The Dijkstra era will bring major upgrades to Cardano, including Ouroboros Leios and nested transactions, with further features still being evaluated as the scope is defined. Before those features can be governed the way they are designed to be, Cardano needs a small but essential update to its Constitution.

Why the update is needed

Each of these new features introduces new updatable protocol parameters. Cardano's Constitution follows a strict rule: any protocol parameter that is not explicitly listed in the Constitution's Guardrails cannot be changed by governance at all. That is a deliberate safety property, but it means that if a feature ships parameters the Constitution does not yet recognize, those parameters would be frozen the moment they go live.

This is exactly the case the Constitution is built to handle. Features like Leios are designed to be tunable, so the network can respond to changing transaction demand, and so governance has a lever to act quickly if something needs adjusting. The Constitution itself anticipates this: it requires that any new parameters introduced by a hard fork be added to the Guardrails, with sensible ranges defined for each. Our job is simply to do exactly what the Constitution asks, before the hard fork rather than after.

This amendment is purely technical, and we are keeping it strictly limited to the new protocol parameters and their Guardrails, nothing more. It does not change any of the Constitution's tenets; the roles of DReps, SPOs, or the Constitutional Committee; voting thresholds; or any existing rights. Keeping the proposal this focused is deliberate: a narrow, technical change is one the community can evaluate clearly and ratify on its own merits, without unrelated matters riding along and complicating what should be a straightforward step.
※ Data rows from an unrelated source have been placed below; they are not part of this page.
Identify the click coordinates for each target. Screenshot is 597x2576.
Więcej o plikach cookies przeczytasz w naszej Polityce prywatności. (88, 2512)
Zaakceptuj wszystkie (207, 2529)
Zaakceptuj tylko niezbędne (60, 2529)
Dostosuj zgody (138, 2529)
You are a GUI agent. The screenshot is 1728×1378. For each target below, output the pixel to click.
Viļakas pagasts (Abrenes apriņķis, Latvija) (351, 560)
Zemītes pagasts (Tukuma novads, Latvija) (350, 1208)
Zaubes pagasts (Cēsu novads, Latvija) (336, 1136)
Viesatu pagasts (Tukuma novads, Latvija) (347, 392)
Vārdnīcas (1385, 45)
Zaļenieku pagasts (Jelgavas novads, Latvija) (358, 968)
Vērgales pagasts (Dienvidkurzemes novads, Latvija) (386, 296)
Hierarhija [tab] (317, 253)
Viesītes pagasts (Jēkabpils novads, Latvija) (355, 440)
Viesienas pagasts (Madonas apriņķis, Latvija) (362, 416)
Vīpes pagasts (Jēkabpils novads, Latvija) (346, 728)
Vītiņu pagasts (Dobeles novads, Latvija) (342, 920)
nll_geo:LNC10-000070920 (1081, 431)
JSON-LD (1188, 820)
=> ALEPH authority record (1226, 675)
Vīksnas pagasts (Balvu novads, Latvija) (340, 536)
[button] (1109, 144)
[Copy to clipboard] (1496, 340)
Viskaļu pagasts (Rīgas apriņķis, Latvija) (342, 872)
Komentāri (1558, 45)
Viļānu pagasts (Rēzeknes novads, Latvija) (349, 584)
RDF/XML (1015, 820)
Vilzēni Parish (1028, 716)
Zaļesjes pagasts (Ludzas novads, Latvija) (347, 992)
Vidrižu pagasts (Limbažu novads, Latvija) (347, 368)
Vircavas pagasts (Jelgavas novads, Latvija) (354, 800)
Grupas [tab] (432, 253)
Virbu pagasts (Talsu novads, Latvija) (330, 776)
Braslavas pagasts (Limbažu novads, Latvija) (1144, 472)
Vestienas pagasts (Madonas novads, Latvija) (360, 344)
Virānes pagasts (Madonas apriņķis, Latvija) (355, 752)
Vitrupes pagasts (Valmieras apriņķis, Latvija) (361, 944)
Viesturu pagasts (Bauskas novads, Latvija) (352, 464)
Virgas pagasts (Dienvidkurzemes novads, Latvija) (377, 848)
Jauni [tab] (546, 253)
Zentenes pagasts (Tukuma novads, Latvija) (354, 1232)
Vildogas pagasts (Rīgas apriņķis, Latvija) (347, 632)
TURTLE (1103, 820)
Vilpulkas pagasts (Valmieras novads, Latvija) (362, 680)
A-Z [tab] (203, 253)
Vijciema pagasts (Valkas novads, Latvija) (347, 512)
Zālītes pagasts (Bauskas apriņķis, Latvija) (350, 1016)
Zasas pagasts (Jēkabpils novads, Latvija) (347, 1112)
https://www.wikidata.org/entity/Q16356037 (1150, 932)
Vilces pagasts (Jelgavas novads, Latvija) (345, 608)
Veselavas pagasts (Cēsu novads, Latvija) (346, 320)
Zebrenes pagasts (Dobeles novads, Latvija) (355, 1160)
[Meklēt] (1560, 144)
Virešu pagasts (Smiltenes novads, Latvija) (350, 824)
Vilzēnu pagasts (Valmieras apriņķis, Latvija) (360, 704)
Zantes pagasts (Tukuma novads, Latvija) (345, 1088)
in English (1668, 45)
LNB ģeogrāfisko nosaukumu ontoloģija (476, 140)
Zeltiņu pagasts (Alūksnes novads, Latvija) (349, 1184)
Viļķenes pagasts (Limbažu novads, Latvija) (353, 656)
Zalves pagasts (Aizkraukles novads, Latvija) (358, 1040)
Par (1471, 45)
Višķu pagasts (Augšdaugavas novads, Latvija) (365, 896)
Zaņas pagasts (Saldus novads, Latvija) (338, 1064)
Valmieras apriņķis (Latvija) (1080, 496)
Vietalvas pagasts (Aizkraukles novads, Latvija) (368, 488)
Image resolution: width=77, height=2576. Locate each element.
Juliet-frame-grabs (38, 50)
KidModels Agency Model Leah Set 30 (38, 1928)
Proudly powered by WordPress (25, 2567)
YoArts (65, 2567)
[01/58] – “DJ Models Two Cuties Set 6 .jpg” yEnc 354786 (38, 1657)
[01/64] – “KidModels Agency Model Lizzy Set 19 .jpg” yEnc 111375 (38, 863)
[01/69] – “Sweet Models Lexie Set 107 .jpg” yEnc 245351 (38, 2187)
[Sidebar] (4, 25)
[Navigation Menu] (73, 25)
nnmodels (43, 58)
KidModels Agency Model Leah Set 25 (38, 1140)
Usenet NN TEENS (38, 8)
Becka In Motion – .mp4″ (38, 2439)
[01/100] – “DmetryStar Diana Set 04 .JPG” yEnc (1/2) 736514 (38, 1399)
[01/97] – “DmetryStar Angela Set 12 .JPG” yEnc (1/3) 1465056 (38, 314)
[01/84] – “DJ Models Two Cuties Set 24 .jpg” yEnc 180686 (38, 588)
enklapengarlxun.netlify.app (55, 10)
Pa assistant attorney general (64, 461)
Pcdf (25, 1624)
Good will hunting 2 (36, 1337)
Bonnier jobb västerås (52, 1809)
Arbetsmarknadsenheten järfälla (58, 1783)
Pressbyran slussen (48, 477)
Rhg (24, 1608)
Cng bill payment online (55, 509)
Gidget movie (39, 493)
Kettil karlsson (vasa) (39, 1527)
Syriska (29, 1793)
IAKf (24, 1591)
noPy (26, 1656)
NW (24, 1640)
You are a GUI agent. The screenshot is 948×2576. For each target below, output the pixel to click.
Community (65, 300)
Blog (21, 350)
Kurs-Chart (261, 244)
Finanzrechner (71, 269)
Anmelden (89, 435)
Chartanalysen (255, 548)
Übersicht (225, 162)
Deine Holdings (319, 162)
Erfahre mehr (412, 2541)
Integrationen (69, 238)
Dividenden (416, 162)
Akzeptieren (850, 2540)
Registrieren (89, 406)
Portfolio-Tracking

The process and who is involved

The work proceeds in stages. First, the Dijkstra scope is finalized, specifying exactly which parameters are involved. Our intent is to introduce the parameters for all Dijkstra features in a single Constitution change: one cohesive proposal, rather than several, to keep things clear and keep the decision clear for DReps. Next, Intersect’s Parameter Committee works out the Guardrails for each parameter. Then the Plutus team produces the updated Guardrails Script that is submitted alongside the Constitution, while we prepare the proposal rationale in parallel. Ultimately, DReps vote to ratify, with the Constitutional Committee confirming constitutionality.

Timelines

Our target is to submit this governance action no later than epoch 655 (which begins 11 September 2026, 21:44 UTC), and the earlier the better. Ratifying well ahead of Dijkstra ensures the hard fork itself proceeds with full constitutional clarity, and that the new parameters are governable from the very first block after activation.

Get involved

We are starting this conversation now, on purpose. This is an open process, and it belongs to the whole community, not just the teams doing the drafting. Long before any governance action is submitted, we want everyone to understand why the update is needed, what it contains, which parameters it introduces, and why each Guardrail is set the way it is. We want your questions, opinions, and contributions to shape the proposal as it takes form, so that by the time it reaches a vote, it reflects a genuine community consensus rather than a finished document handed down for approval.

Watch for the draft, join the discussion, challenge our reasoning, and help us get Cardano ready for Dijkstra together.